Over 200 delegates recently attended the 54th ACPA AGM & Conference, hosted by Port of Hamilton.
The “Game Changers” theme was reflected in many of the speeches and business sessions, not least of which was the presentation by Jeff Rubin, author of the book entitled “The End of Growth” and former Chief Economist with CIBC. Rubin’s theory is that oil is the major economic driver in the world, and that the world is running out of “cheap” oil. As such, it no longer makes as much sense as it once did to transport goods around the world. Triple-digit oil prices could have the effect of moving steel manufacturing back to North America, for example. On the other hand, high oil prices make it economically feasible to develop the Alberta oil sands. What does all of this mean for Canada? The key fault line will be those who have oil and those who have not. Canada is now among the top global oil producers and is in fact an energy superpower with the third largest known reserves in the world. Rubin stated that the Canadian dollar is now morphing into a full fledged “petro currency” and, in his opinion, divisions within Canada are becoming more pronounced due to fiscal and monetary policies that were developed in different times. Rubin floated the idea that Canada should refine its own oil rather than send it to refineries in the U.S. and that it is imperative for the Keystone pipeline to receive approval so Canadian producers can get higher prices for their oil. According to Rubin, the world will become smaller and trade more locally, and we will all need to live with less.

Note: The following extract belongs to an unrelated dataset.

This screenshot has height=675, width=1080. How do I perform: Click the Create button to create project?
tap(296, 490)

Minister of State for Finance Ted Menzies stressed the need for more free trade agreements between Canada and other nations as the “new stimulus” for Canada’s economy. He stated that ports are pivotal to the health of the Canadian economy and, in reference to the recent Federal Maritime Commission (FMC) study, he pointed out that Canadian ports are winning business because they are competitive and efficient, and not because of any infractions of U.S. law, treaty agreements or FMC regulations. According to Mr. Menzies, Canada must continue to improve the efficiency of its ports and expand trade opportunities by eliminating import tariffs and striving to remove all barriers to trade.

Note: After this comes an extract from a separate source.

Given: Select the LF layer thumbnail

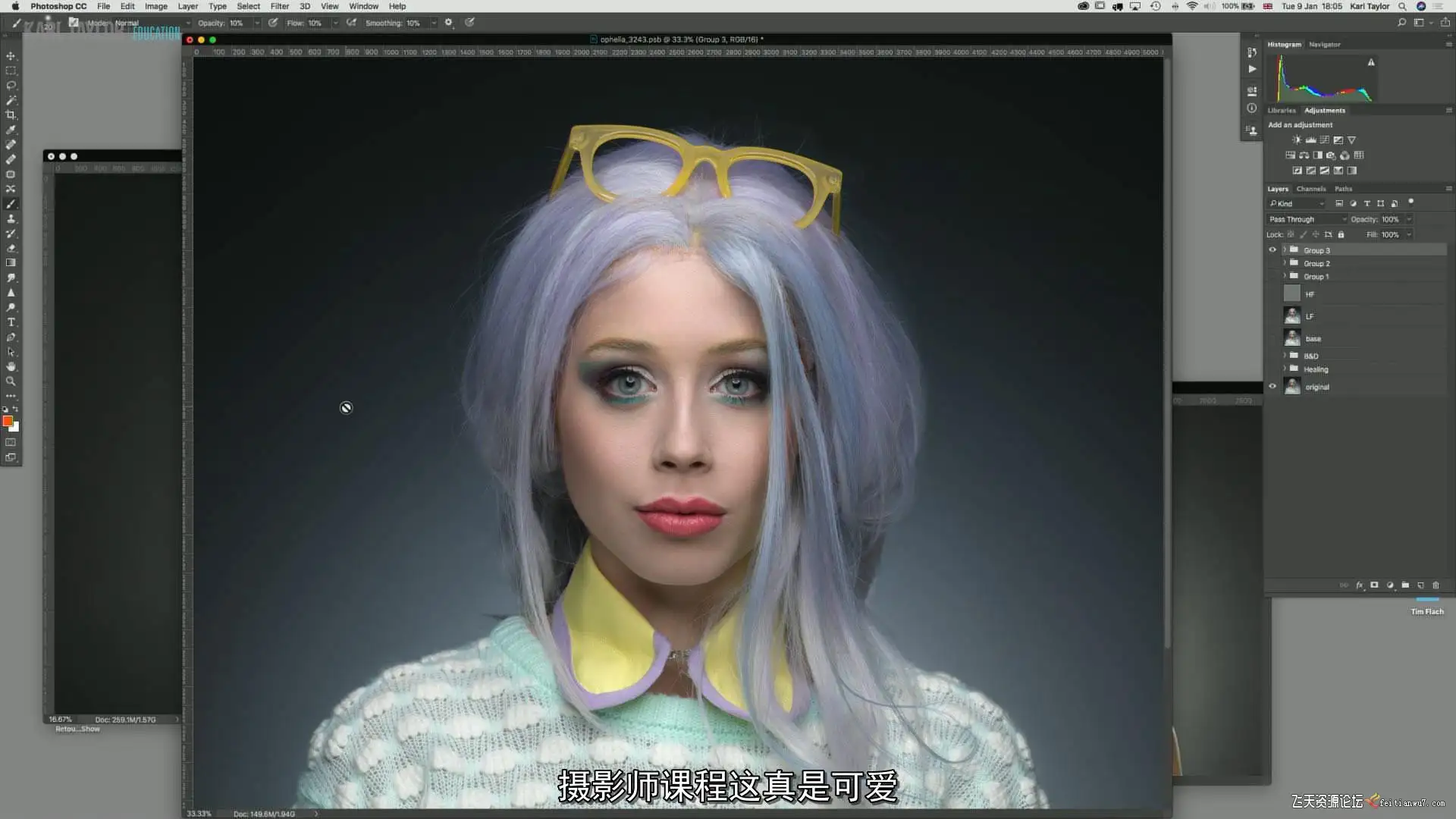Looking at the screenshot, I should coord(1292,316).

Canadian Chamber of Commerce President, Perrin Beatty, echoed the need for increased free trade and cited the success of NAFTA as a reason why Canada needs to push to capture its share of trade from emerging markets. Protectionist measures such as “Buy American” will continue in the U.S. (the Keystone pipeline being held hostage by pressure groups) is all the more reason why Canada must diversify its trade beyond trade with the United States. Negotiating free-trade agreements with additional countries, particularly with the European Union, will substantially expand Canada’s trade opportunities. Canada’s biggest problem is its low productivity. He added that Canada must increase its productivity dramatically to be more competitive.
Canada’s Minister of Labour Lisa Raitt made it very clear in her speech to the delegates that the maritime industry needs an innovative and strong relationship with labour to ensure prosperity for the entire country. Services in federally regulated areas such as rail, ports, roads and telecommunications must be reliable, as this is a critical part of rebuilding the economy. Strikes should be the exception, rather than the rule, and Raitt expressed her readiness to take action to stop any strikes in federally regulated industries if they threaten public safety or services. Raitt said labour disputes before 2008 were usually about issues of job security and outsourcing. However, underfunded pensions and health care costs have taken over as the principal issues in disputes. As Canada signs more free-trade agreements with side agreements – known as labour cooperation agreements – to ensure a level playing field between countries, she cautioned that we can expect increased labour strife.